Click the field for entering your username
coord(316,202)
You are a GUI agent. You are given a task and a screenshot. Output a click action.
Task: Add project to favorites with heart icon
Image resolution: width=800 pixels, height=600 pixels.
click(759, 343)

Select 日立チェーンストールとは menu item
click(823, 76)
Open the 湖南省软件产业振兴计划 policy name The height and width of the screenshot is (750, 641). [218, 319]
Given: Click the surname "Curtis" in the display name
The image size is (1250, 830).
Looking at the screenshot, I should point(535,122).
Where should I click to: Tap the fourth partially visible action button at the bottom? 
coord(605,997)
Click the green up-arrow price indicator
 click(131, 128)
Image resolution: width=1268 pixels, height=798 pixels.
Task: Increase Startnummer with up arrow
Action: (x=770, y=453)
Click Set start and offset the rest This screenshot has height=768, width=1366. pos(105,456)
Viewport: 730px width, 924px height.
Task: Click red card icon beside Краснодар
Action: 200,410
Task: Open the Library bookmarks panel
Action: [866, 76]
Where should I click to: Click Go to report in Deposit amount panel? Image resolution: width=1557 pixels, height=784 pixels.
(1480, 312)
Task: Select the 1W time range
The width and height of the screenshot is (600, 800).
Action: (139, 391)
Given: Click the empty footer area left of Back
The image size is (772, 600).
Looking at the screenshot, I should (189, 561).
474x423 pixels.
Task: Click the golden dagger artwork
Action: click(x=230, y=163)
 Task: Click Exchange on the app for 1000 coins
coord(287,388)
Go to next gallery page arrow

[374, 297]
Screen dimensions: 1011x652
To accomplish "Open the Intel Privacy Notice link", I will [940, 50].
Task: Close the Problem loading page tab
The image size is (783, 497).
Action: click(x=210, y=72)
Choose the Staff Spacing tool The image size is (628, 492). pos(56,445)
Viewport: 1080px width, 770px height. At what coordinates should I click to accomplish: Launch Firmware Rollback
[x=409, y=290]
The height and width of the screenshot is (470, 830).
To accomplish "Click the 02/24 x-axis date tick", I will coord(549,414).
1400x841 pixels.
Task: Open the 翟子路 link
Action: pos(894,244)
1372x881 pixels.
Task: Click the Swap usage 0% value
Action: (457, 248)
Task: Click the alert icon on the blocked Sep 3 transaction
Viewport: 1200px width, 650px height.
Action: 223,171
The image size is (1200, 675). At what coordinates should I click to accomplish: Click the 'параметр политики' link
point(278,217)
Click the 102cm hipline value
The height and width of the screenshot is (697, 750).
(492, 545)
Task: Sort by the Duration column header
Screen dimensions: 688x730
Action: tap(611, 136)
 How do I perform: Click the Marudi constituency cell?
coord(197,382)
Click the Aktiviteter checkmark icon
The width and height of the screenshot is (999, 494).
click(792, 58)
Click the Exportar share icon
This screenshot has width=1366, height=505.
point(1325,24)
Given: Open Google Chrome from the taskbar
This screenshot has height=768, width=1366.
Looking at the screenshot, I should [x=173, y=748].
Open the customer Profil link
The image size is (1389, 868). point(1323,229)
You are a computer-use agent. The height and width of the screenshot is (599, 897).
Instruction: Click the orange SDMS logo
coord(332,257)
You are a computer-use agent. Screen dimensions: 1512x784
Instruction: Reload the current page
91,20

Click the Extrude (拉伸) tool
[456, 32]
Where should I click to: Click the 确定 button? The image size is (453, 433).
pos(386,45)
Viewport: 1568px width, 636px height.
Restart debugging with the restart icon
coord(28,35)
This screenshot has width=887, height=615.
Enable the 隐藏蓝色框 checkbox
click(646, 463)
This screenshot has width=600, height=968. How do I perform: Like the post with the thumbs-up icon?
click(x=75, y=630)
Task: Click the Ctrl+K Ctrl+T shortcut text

◆ ◆ ◆ ◆ ◆

### WORK TASK
Output all of the data again. Match it exactly.

### YOUR SOLUTION
Click the field for entering your username
coord(316,202)
You are a GUI agent. You are given a task and a screenshot. Output a click action.
Task: Add project to favorites with heart icon
Image resolution: width=800 pixels, height=600 pixels.
click(759, 343)

Select 日立チェーンストールとは menu item
click(823, 76)
Open the 湖南省软件产业振兴计划 policy name The height and width of the screenshot is (750, 641). [218, 319]
Given: Click the surname "Curtis" in the display name
The image size is (1250, 830).
Looking at the screenshot, I should point(535,122).
Where should I click to: Tap the fourth partially visible action button at the bottom? 
coord(605,997)
Click the green up-arrow price indicator
 click(131, 128)
Image resolution: width=1268 pixels, height=798 pixels.
Task: Increase Startnummer with up arrow
Action: (x=770, y=453)
Click Set start and offset the rest This screenshot has height=768, width=1366. pos(105,456)
Viewport: 730px width, 924px height.
Task: Click red card icon beside Краснодар
Action: 200,410
Task: Open the Library bookmarks panel
Action: [866, 76]
Where should I click to: Click Go to report in Deposit amount panel? Image resolution: width=1557 pixels, height=784 pixels.
(1480, 312)
Task: Select the 1W time range
The width and height of the screenshot is (600, 800).
Action: (139, 391)
Given: Click the empty footer area left of Back
The image size is (772, 600).
Looking at the screenshot, I should (189, 561).
474x423 pixels.
Task: Click the golden dagger artwork
Action: click(x=230, y=163)
 Task: Click Exchange on the app for 1000 coins
coord(287,388)
Go to next gallery page arrow

[374, 297]
Screen dimensions: 1011x652
To accomplish "Open the Intel Privacy Notice link", I will [940, 50].
Task: Close the Problem loading page tab
The image size is (783, 497).
Action: click(x=210, y=72)
Choose the Staff Spacing tool The image size is (628, 492). pos(56,445)
Viewport: 1080px width, 770px height. At what coordinates should I click to accomplish: Launch Firmware Rollback
[x=409, y=290]
The height and width of the screenshot is (470, 830).
To accomplish "Click the 02/24 x-axis date tick", I will coord(549,414).
1400x841 pixels.
Task: Open the 翟子路 link
Action: pos(894,244)
1372x881 pixels.
Task: Click the Swap usage 0% value
Action: (457, 248)
Task: Click the alert icon on the blocked Sep 3 transaction
Viewport: 1200px width, 650px height.
Action: 223,171
The image size is (1200, 675). At what coordinates should I click to accomplish: Click the 'параметр политики' link
point(278,217)
Click the 102cm hipline value
The height and width of the screenshot is (697, 750).
(492, 545)
Task: Sort by the Duration column header
Screen dimensions: 688x730
Action: tap(611, 136)
 How do I perform: Click the Marudi constituency cell?
coord(197,382)
Click the Aktiviteter checkmark icon
The width and height of the screenshot is (999, 494).
click(792, 58)
Click the Exportar share icon
This screenshot has width=1366, height=505.
point(1325,24)
Given: Open Google Chrome from the taskbar
This screenshot has height=768, width=1366.
Looking at the screenshot, I should [x=173, y=748].
Open the customer Profil link
The image size is (1389, 868). point(1323,229)
You are a computer-use agent. The height and width of the screenshot is (599, 897).
Instruction: Click the orange SDMS logo
coord(332,257)
You are a computer-use agent. Screen dimensions: 1512x784
Instruction: Reload the current page
91,20

Click the Extrude (拉伸) tool
[456, 32]
Where should I click to: Click the 确定 button? The image size is (453, 433).
pos(386,45)
Viewport: 1568px width, 636px height.
Restart debugging with the restart icon
coord(28,35)
This screenshot has width=887, height=615.
Enable the 隐藏蓝色框 checkbox
click(646, 463)
This screenshot has width=600, height=968. How do I perform: Like the post with the thumbs-up icon?
click(x=75, y=630)
Task: Click the Ctrl+K Ctrl+T shortcut text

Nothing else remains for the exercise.